**EXERCISE DESCRIPTION:**
Return the line containing "You are a GUI" and every line beneath it through the end of the entries below, unchanged. Pictures stay out.

----- INFORMATION GIVEN -----

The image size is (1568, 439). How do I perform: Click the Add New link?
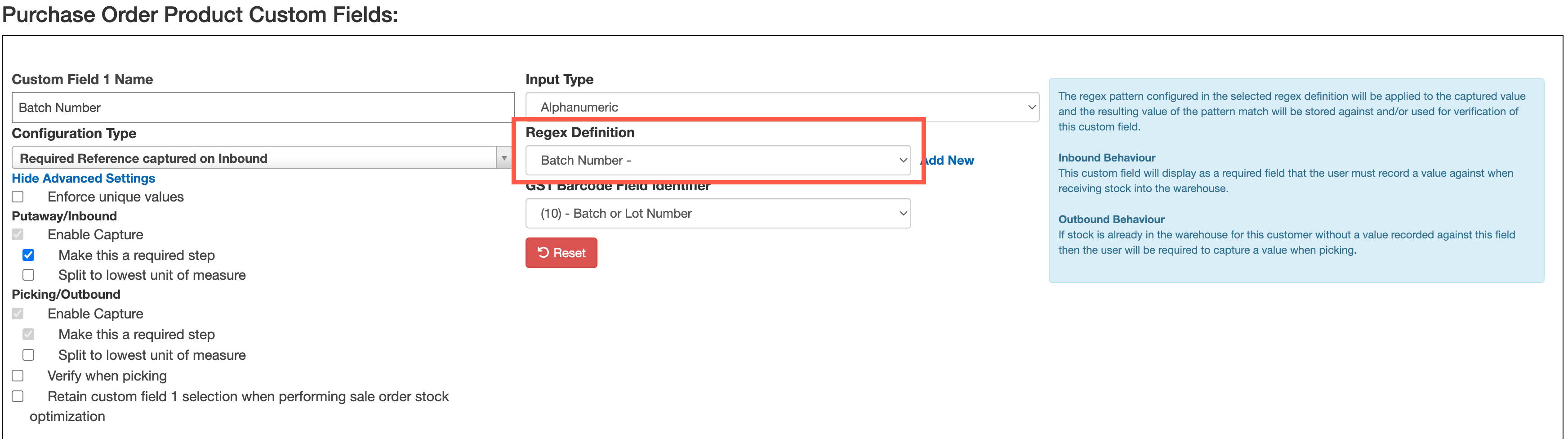[949, 160]
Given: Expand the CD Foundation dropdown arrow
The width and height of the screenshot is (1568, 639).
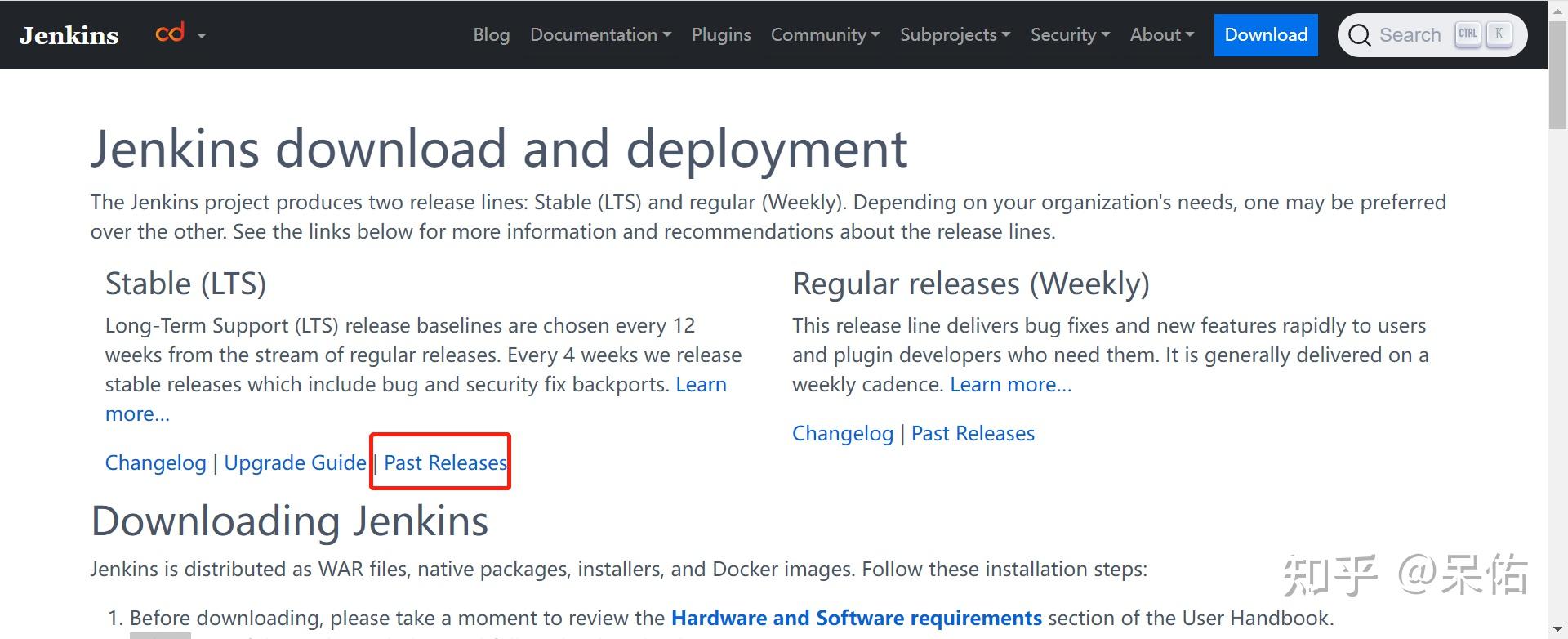Looking at the screenshot, I should coord(202,36).
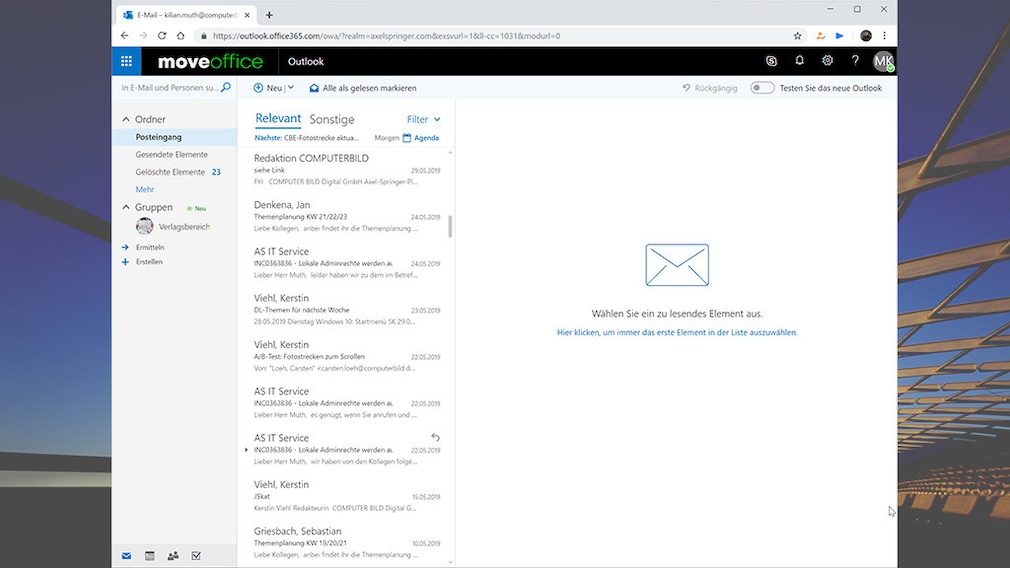Switch to the Sonstige inbox tab

[331, 119]
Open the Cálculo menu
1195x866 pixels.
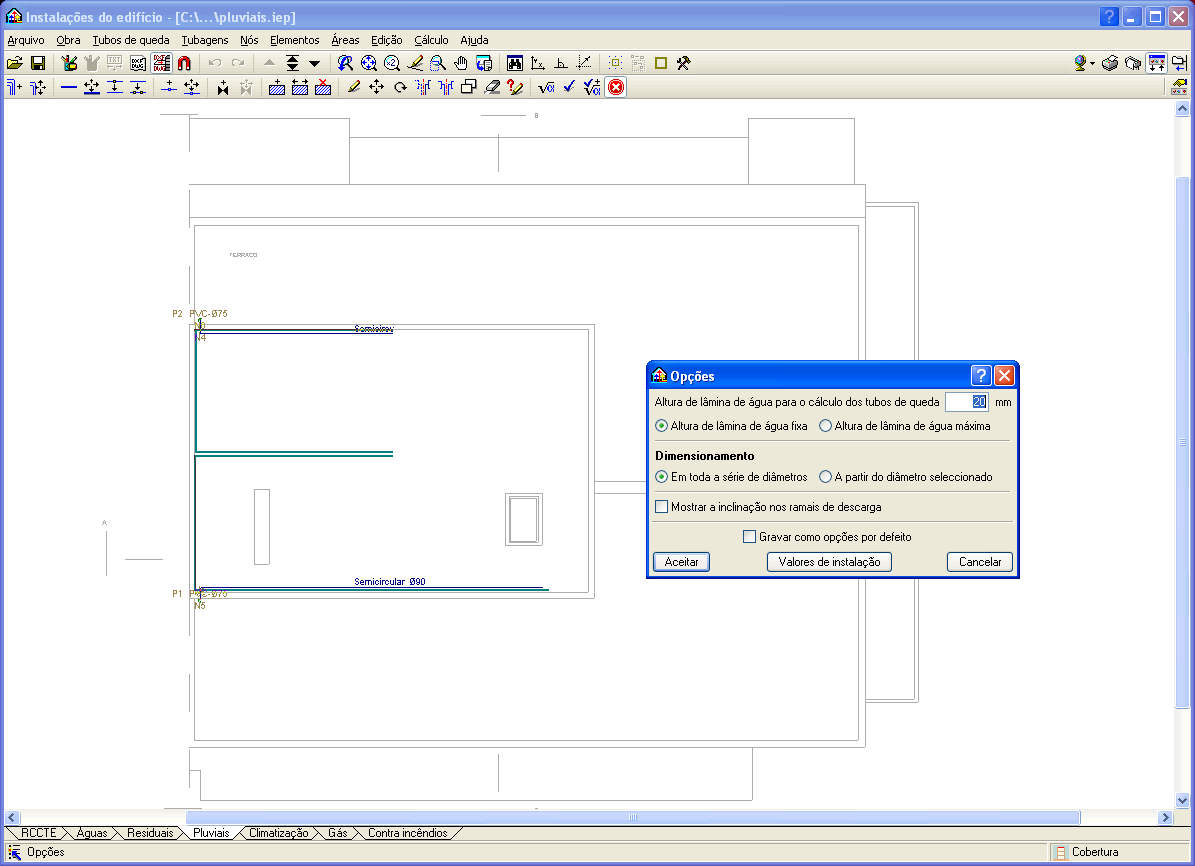[431, 40]
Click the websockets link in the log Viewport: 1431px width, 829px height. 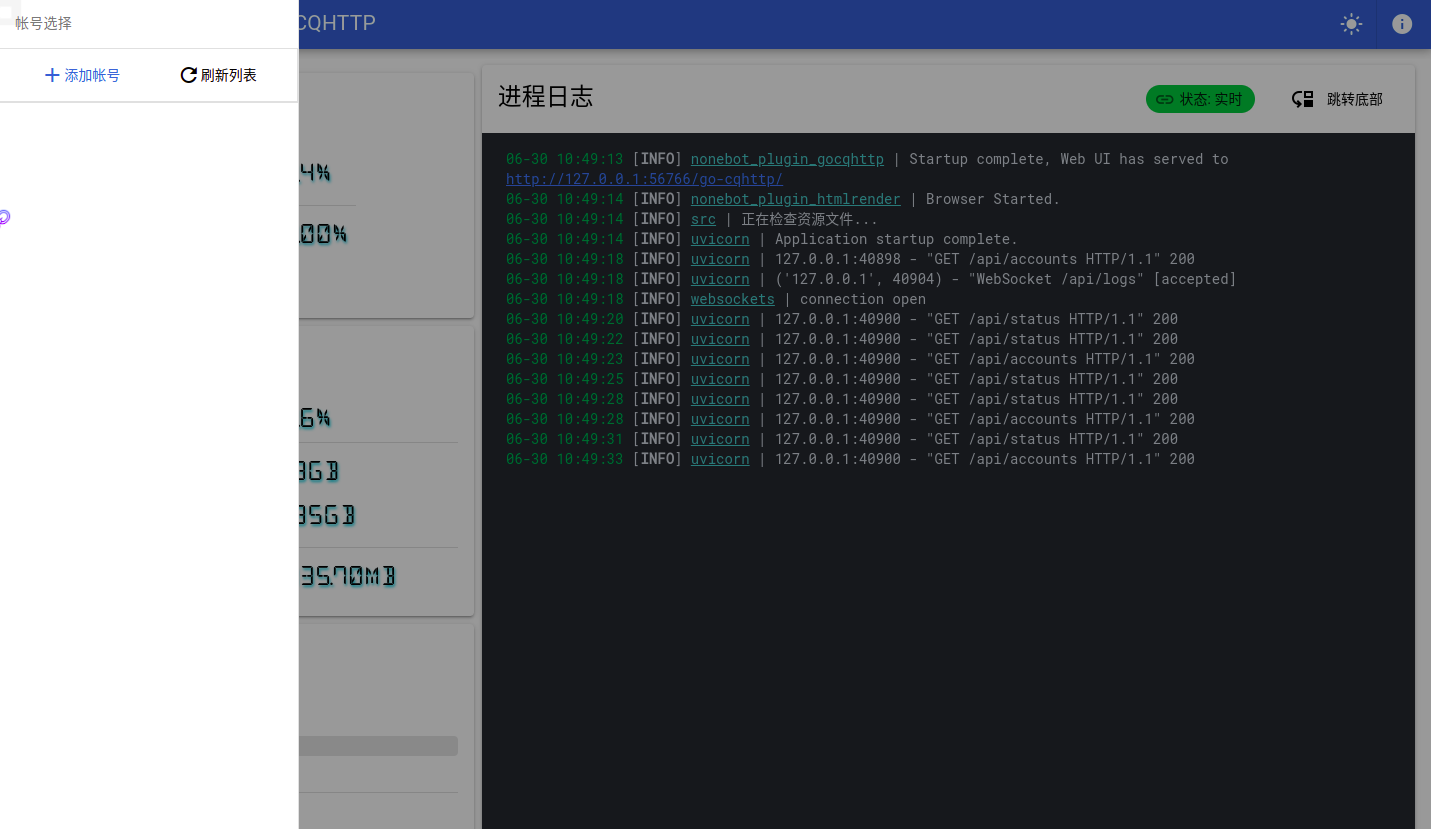point(732,299)
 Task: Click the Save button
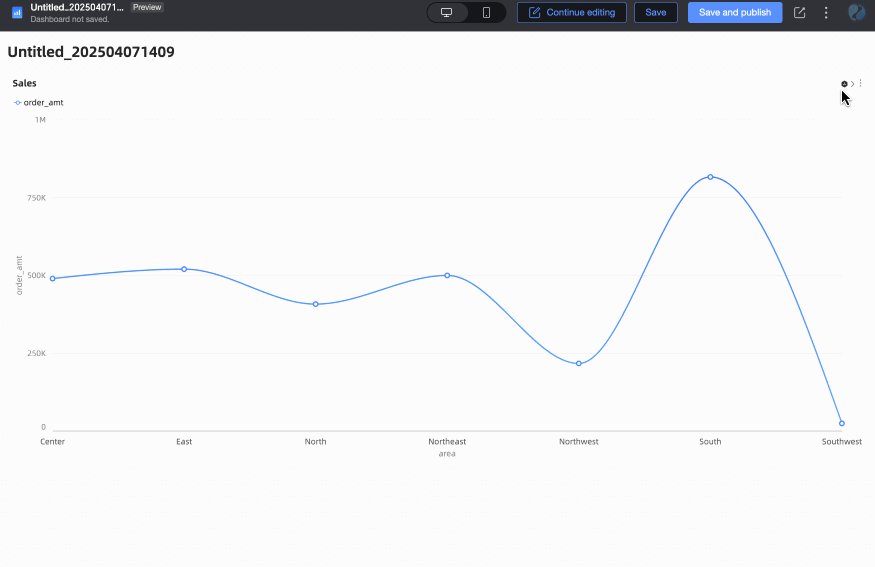[x=656, y=12]
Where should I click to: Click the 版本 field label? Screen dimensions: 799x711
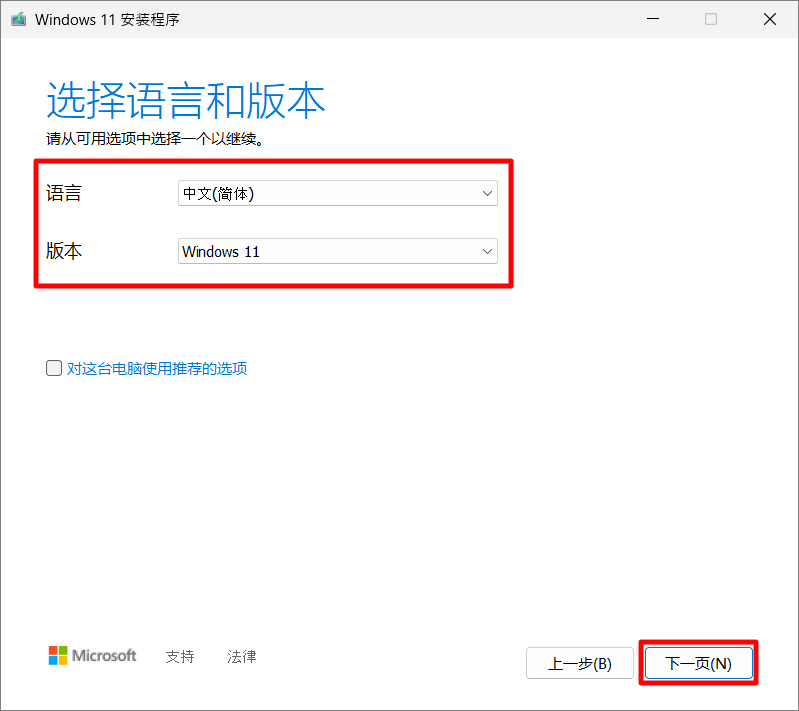64,251

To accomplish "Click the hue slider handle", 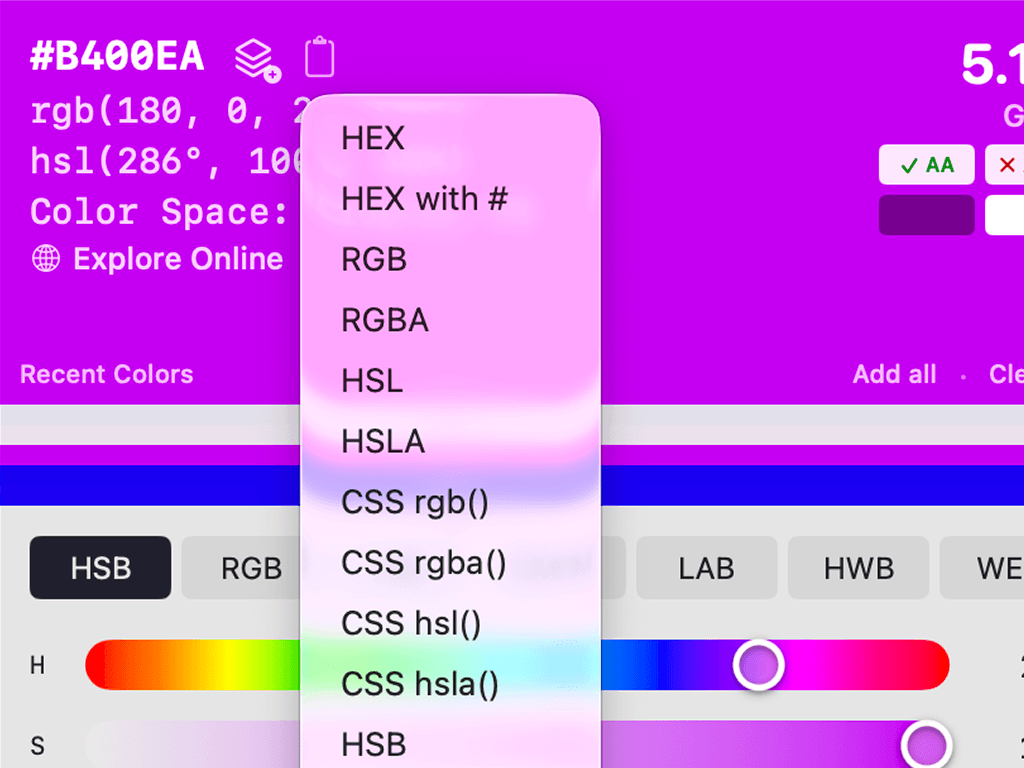I will coord(758,665).
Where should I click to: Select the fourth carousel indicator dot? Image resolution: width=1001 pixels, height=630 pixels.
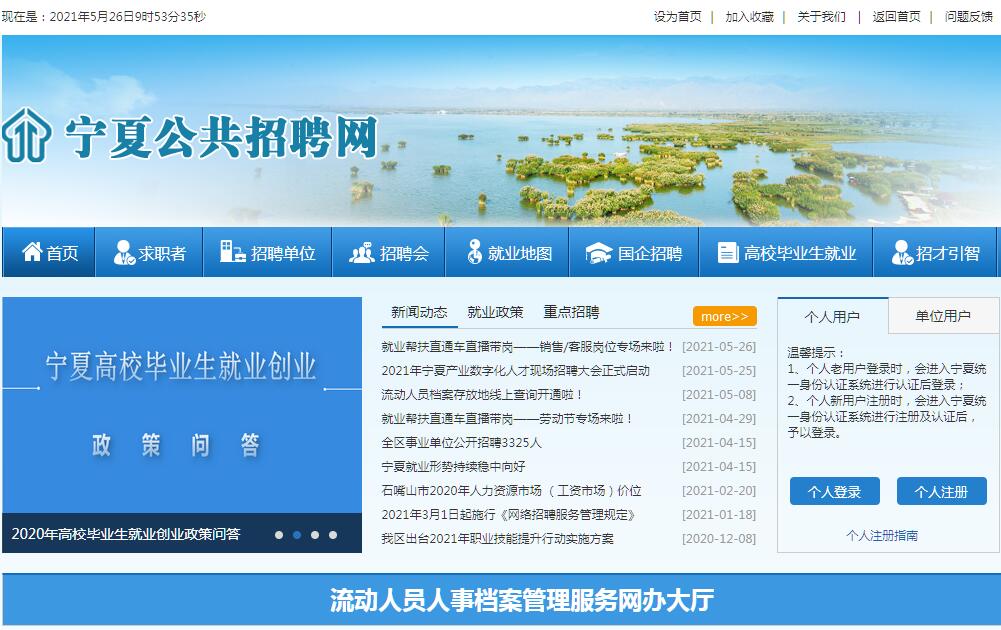point(333,535)
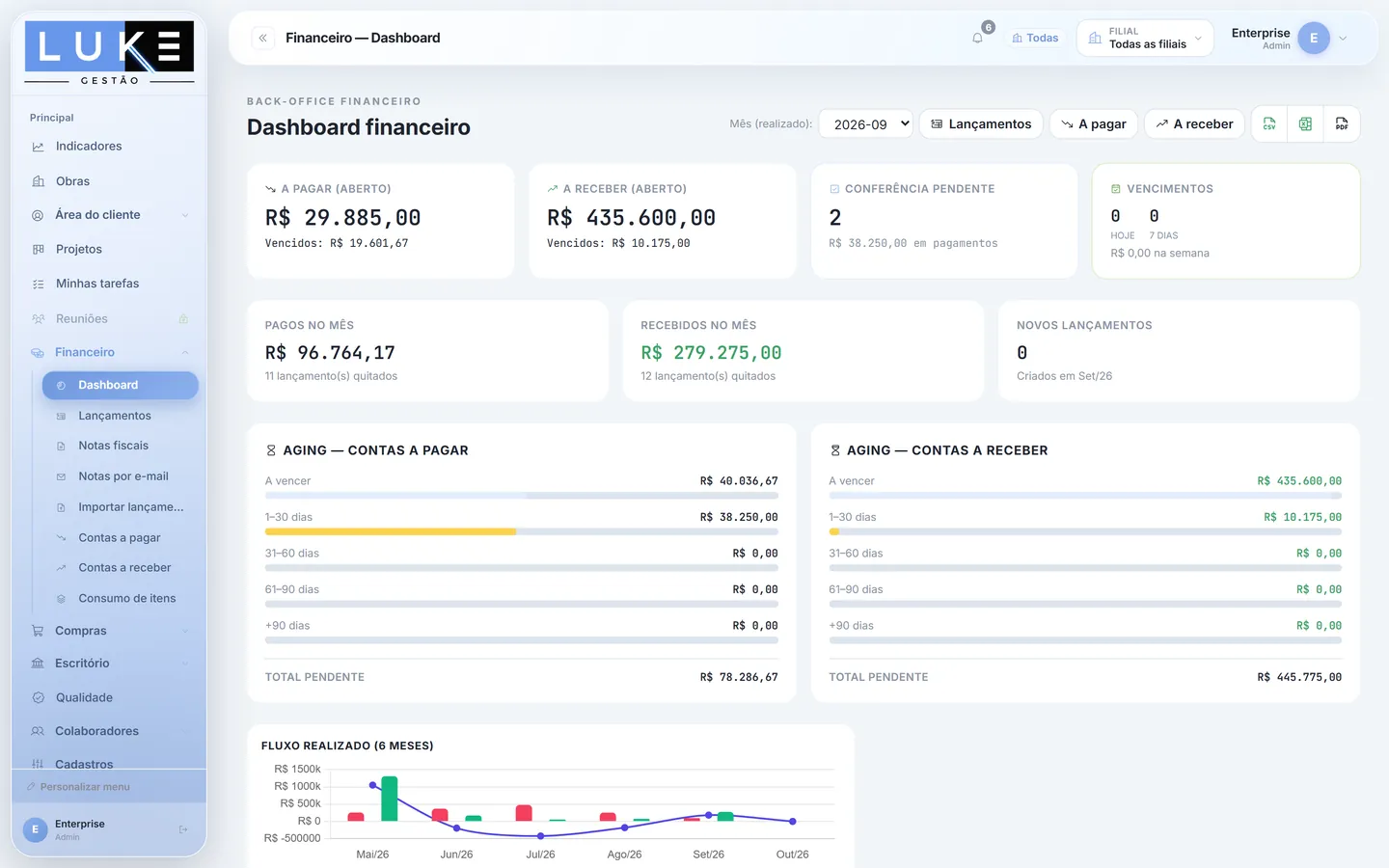Open the notifications bell
The width and height of the screenshot is (1389, 868).
coord(978,39)
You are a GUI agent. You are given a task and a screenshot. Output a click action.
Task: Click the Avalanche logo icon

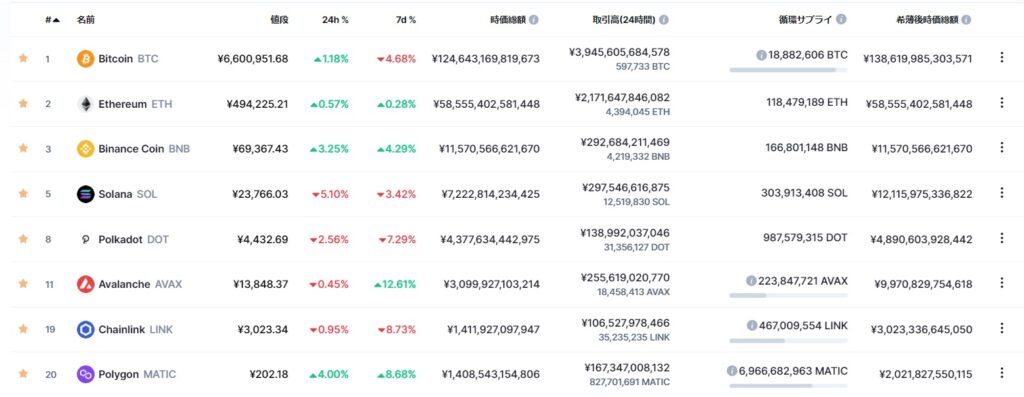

-----

**SOLUTION TO THE PROBLEM:**
You are a GUI agent. You are given a task and a screenshot. Output a click action.
Task: Click the Avalanche logo icon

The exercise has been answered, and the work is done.